**What this task involves**
Write every record out again exactly as shown below.

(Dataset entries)

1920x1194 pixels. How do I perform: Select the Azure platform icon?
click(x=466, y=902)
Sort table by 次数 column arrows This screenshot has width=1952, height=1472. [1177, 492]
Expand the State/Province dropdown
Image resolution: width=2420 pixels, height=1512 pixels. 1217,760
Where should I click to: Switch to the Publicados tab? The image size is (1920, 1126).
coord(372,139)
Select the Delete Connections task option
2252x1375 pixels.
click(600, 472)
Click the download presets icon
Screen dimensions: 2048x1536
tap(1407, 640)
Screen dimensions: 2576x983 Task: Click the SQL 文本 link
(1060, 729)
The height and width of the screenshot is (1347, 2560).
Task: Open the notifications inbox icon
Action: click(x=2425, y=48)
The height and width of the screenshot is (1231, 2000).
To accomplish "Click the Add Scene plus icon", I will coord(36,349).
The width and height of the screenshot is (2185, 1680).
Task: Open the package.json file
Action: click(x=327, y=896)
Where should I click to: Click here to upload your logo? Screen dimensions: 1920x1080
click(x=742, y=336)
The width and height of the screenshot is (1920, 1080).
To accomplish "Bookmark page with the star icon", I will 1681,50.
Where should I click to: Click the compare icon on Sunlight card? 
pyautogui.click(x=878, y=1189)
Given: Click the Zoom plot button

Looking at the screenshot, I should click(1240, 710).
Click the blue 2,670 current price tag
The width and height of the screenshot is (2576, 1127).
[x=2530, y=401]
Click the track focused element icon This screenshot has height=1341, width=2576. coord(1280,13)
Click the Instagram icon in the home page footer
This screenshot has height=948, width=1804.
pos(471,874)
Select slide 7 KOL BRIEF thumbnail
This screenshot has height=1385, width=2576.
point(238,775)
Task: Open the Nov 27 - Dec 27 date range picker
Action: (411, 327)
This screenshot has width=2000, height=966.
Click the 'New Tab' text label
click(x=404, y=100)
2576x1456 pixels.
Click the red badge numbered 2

**Solution for this problem**
1920x1194 pixels. How do I perform: Select the Azure platform icon?
click(x=466, y=902)
Sort table by 次数 column arrows This screenshot has width=1952, height=1472. [1177, 492]
Expand the State/Province dropdown
Image resolution: width=2420 pixels, height=1512 pixels. 1217,760
Where should I click to: Switch to the Publicados tab? The image size is (1920, 1126).
coord(372,139)
Select the Delete Connections task option
2252x1375 pixels.
click(600, 472)
Click the download presets icon
Screen dimensions: 2048x1536
tap(1407, 640)
Screen dimensions: 2576x983 Task: Click the SQL 文本 link
(1060, 729)
The height and width of the screenshot is (1347, 2560).
Task: Open the notifications inbox icon
Action: click(x=2425, y=48)
The height and width of the screenshot is (1231, 2000).
To accomplish "Click the Add Scene plus icon", I will coord(36,349).
The width and height of the screenshot is (2185, 1680).
Task: Open the package.json file
Action: click(x=327, y=896)
Where should I click to: Click here to upload your logo? Screen dimensions: 1920x1080
click(x=742, y=336)
The width and height of the screenshot is (1920, 1080).
To accomplish "Bookmark page with the star icon", I will 1681,50.
Where should I click to: Click the compare icon on Sunlight card? 
pyautogui.click(x=878, y=1189)
Given: Click the Zoom plot button

Looking at the screenshot, I should click(1240, 710).
Click the blue 2,670 current price tag
The width and height of the screenshot is (2576, 1127).
[x=2530, y=401]
Click the track focused element icon This screenshot has height=1341, width=2576. coord(1280,13)
Click the Instagram icon in the home page footer
This screenshot has height=948, width=1804.
pos(471,874)
Select slide 7 KOL BRIEF thumbnail
This screenshot has height=1385, width=2576.
point(238,775)
Task: Open the Nov 27 - Dec 27 date range picker
Action: (411, 327)
This screenshot has width=2000, height=966.
Click the 'New Tab' text label
click(x=404, y=100)
2576x1456 pixels.
Click the red badge numbered 2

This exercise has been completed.